## EXERCISE AIM
Of all the entries below, retype only the lines from the one with "Viewport: 1176px width, 1033px height." through the one with "Task: Click the 26435 fund column header", exactly as they appear.
*** DATASET ENTRIES Section Begins ***
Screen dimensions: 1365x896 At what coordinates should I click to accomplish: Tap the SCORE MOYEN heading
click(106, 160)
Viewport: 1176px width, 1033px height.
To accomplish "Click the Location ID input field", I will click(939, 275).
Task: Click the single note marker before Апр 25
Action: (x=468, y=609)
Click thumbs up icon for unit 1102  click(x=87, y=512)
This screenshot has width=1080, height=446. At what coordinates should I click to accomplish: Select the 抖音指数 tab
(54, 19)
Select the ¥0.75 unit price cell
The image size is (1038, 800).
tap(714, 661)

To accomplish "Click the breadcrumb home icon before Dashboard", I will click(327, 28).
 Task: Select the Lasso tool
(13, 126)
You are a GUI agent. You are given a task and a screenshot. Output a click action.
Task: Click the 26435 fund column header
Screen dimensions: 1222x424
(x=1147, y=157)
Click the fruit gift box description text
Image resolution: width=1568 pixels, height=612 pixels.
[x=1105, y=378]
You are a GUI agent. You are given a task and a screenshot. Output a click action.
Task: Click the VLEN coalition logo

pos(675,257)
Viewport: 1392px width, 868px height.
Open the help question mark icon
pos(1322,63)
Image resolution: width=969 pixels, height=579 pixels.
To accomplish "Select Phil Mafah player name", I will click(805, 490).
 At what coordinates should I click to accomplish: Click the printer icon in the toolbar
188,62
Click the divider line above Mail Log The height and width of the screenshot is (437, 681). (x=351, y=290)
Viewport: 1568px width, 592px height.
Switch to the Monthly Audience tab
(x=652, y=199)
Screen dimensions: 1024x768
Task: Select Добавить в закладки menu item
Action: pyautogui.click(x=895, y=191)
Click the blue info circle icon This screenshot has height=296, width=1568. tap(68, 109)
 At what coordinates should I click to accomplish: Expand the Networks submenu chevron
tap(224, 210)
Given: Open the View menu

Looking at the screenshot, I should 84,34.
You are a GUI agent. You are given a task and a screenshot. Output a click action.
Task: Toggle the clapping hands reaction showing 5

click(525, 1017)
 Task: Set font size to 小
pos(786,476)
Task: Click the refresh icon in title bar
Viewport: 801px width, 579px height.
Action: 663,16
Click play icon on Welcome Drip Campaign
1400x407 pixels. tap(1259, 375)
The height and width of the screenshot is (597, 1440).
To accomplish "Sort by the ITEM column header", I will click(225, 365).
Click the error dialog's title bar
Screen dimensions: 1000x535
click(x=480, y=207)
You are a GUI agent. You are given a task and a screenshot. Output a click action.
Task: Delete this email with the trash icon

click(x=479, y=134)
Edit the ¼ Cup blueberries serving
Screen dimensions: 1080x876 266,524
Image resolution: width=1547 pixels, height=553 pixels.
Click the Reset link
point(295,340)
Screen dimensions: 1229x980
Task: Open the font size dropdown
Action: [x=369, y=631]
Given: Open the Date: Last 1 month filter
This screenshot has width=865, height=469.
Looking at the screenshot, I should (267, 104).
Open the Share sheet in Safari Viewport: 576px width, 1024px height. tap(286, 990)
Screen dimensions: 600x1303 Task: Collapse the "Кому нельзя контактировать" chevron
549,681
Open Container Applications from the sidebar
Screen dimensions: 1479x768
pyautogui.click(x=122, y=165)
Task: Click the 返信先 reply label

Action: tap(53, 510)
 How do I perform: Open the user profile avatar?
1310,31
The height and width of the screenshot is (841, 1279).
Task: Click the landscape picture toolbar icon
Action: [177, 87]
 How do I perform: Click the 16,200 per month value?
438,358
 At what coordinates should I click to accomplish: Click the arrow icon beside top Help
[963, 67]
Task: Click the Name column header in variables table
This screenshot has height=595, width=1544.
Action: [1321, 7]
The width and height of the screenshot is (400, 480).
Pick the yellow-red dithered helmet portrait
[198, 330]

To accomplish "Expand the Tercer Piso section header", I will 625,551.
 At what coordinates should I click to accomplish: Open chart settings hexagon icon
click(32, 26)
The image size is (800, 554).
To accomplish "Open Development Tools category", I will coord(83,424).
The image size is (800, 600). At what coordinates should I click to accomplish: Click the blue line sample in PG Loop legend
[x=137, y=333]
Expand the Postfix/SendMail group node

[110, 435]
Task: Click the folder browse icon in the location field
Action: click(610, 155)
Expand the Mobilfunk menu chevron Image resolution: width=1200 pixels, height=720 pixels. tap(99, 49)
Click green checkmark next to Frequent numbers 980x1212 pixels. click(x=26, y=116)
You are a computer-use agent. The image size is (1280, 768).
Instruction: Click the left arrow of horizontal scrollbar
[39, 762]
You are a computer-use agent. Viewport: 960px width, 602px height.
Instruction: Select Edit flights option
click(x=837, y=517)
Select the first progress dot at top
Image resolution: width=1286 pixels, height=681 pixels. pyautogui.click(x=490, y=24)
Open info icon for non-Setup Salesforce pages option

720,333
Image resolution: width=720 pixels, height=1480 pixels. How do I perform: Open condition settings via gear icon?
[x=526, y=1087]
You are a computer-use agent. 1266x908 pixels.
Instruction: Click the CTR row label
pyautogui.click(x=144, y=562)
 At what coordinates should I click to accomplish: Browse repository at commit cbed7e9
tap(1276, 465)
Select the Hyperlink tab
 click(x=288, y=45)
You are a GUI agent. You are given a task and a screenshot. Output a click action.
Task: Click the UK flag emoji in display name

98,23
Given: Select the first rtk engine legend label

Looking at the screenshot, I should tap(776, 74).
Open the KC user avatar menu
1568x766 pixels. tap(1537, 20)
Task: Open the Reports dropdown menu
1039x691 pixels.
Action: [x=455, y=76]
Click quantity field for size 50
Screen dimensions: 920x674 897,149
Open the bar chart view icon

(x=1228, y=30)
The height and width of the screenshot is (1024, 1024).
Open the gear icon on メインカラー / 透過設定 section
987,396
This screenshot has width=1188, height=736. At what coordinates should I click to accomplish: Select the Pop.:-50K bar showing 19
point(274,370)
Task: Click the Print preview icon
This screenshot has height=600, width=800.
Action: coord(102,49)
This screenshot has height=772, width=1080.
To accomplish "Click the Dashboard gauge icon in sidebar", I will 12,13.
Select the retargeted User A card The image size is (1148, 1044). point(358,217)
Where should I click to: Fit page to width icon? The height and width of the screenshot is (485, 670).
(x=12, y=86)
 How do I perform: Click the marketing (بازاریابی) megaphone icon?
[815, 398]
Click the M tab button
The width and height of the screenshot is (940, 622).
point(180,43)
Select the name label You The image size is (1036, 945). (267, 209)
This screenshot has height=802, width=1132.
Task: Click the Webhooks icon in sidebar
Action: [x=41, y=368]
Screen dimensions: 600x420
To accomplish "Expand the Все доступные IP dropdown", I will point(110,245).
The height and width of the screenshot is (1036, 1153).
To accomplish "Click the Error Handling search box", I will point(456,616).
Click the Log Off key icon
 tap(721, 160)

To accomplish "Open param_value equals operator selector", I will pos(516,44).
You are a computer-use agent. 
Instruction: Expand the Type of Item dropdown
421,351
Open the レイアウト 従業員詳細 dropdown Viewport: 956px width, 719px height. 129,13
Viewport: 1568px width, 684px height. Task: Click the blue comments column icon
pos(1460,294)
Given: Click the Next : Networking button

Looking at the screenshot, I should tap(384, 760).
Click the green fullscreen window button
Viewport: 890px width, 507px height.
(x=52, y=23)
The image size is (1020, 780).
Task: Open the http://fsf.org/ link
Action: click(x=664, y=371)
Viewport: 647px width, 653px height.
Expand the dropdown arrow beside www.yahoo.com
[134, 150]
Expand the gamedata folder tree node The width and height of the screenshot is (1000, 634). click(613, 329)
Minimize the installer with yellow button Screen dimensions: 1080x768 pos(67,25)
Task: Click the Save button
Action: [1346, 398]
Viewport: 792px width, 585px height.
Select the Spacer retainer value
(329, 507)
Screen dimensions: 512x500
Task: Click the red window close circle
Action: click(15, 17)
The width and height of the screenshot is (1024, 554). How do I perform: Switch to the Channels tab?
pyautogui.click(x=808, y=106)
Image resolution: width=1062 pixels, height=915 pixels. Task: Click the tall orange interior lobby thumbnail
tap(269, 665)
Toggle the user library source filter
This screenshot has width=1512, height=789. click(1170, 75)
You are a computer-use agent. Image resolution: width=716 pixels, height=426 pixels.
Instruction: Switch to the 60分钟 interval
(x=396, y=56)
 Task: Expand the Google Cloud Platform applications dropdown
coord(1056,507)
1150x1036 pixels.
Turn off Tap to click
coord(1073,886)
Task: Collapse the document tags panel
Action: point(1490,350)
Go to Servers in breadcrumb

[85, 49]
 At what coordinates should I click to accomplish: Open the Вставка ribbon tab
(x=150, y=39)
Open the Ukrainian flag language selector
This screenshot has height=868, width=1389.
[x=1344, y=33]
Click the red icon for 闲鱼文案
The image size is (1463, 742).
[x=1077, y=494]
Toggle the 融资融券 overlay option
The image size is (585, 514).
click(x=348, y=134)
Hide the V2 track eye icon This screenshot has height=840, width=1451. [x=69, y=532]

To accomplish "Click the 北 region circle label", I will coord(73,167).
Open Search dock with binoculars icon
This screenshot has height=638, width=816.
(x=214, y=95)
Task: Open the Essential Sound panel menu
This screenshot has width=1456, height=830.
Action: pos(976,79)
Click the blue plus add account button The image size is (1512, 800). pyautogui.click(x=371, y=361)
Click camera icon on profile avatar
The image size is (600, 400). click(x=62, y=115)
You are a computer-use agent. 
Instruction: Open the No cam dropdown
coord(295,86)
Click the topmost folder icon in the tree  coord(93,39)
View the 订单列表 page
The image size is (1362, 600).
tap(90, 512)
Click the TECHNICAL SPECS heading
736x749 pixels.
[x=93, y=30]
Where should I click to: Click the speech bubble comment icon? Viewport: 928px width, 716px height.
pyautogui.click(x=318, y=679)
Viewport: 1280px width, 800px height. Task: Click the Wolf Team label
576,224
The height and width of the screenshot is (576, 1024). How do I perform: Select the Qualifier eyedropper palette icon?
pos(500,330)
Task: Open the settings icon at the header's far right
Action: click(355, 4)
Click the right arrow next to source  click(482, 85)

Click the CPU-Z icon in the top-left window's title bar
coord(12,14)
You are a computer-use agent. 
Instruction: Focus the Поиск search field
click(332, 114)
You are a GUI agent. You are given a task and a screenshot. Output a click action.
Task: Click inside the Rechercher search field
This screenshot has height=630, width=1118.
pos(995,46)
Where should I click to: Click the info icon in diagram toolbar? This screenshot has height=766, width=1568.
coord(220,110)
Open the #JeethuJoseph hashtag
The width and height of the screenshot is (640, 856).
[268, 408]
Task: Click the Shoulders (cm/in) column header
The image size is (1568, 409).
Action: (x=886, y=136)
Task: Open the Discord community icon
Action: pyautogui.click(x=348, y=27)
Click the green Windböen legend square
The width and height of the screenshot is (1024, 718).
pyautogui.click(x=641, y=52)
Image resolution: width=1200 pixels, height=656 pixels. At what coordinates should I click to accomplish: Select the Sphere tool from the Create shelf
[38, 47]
*** DATASET ENTRIES Section Ends ***
## OUTPUT OF THE TASK
Viewport: 1176px width, 1033px height.
To accomplish "Click the Location ID input field", I will click(939, 275).
Task: Click the single note marker before Апр 25
Action: (x=468, y=609)
Click thumbs up icon for unit 1102  click(x=87, y=512)
This screenshot has width=1080, height=446. At what coordinates should I click to accomplish: Select the 抖音指数 tab
(54, 19)
Select the ¥0.75 unit price cell
The image size is (1038, 800).
tap(714, 661)

To accomplish "Click the breadcrumb home icon before Dashboard", I will click(327, 28).
 Task: Select the Lasso tool
(13, 126)
You are a GUI agent. You are given a task and a screenshot. Output a click action.
Task: Click the 26435 fund column header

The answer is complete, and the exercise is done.